We ate at Harriet’s that night. Mrs. Eastbrook cooked out on their charcoal grill, for there was still no electricity on the street. As we ate, she explained what she had seen.
“I was watching out our window,” he said, “and I saw you run inside with Harriet. I knew the safest thing to do would be to go to the basement. But then I heard a change in the wind, so I looked out.”
“And?” my father asked.
“The funnel was going back up into its cloud,” she said . “It was a miracle. But just then,” she added, “just when it got over your house, it started to touch down again. Shingles and siding were soaring everywhere … books were flying like birds—the pages were literally flapping like wings! It was like they were flying away somewhere. Then I saw the entire top of your house rise up into the cloud and disappear. I watched your couch whirl right up out of your house and spin its way over onto our roof. It was amazing. Truly amazing.
“And then,” said her mother, “the cloud seemed to pull the funnel up into it— almost like someone was up there, reeling it in.” She paused to think about that. “And then it was all over.” She put her arm around Harriet. “I was sure you were all dead,” she said, her voice breaking. “I was sure I’d lost my Harriet. Lost you all.”
Harriet and I were up in her room, spread out on the floor, our ears to the heat register, listening to the adults talking down in the living room. Their words came to us, broadcast through the ductwork as clearly as if we were listening to a radio. We had done it many times before.
“I’m so glad no one was hurt,” we heard Harriet’s mother say. “Without Harriet, I don’t know what I would do.” She sounded near tears. We heard my father moving across the room.
“It was the most frightening moment of my life,” Father said. “And all I could think was that I was not going to get to see Vickie grow up.”
There were no sounds for a few moments. And Harriet and I just looked at each other.
Harriet then whispered to me, “Do you think they’re … you know …?”
“It wouldn’t surprise me,” I said. Then I tried to sound like a radio announcer: “Stay tuned to this station,” I declared. “Up next … kissing sounds!”
And then we were both giggling so hard we had to move away from the register so our parents wouldn’t hear us.
When we recovered, we went back to listen some more.
“… and you won’t think I’m crazy?” we heard Mrs. Eastbrook ask.

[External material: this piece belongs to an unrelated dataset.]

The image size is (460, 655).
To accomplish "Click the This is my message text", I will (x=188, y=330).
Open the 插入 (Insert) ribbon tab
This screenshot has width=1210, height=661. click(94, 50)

“I could never think you’re crazy,” my father said softly. “Not now, not ever.”
I could not look at Harriet, for I knew if I did, I would erupt in laughter and give away our secret listening post.
“So what did you see?” Father asked.
“The more I think about it,” said Harriet’s mother, “the less sure I am that it really happened. I mean, it couldn’t happen, could it?”
“How would I know?” Father laughed. “I don’t know what it is yet!”
“Okay, Henry. But promise you won’t doubt me … won’t … laugh at me.”
“Never, Elizabeth. Never would I laugh at you.”
“Okay.” We could hear her take a deep breath. “Moments after you all ran in the house, I was just about to go to the cellar when I saw something out of the corner of my eye.” There was a silence.
“Well, what did you see?” asked Father.
“It was Aunt Claire,” she said. “I saw Aunt Claire.”
“Oh, no,” said Father. “She wasn’t hurt, was she?”
“That’s hard to say,” said Mrs. Eastbrook. “I saw her … rise up, right out of your chimney.”
“Out of the chimney?”
“Yes, she had her arms stretched high over her head, as if she were reaching for something. And then she began turning, slowly, slowly, around and around, as she rose into the funnel cloud.”
“Oh, poor Aunt Claire,” said Father sadly.
“Henry,” said Mrs. Eastbrook in a firm whisper. “Listen. She was rising much more slowly than she would if the funnel were, you know, taking her. It was if she wanted to go up into the cloud. I know this sounds crazy, but she seemed, almost, to be flying into the cloud.”
There was more silence while Harriet and I looked at each other in shock.
“But that’s not the worst part,” Mrs. Eastbrook went on.
“No. As she rose, her black dress flew up—and then over her head … and away.”
“And Henry …?”
“Aunt Claire had no body, Henry. She was a skeleton. It was just a skeleton that rose into that cloud. And as she vanished from sight, I could hear her scream. Only, it wasn’t a scream of pain. It was a scream of joy, Henry. A scream of pure joy.”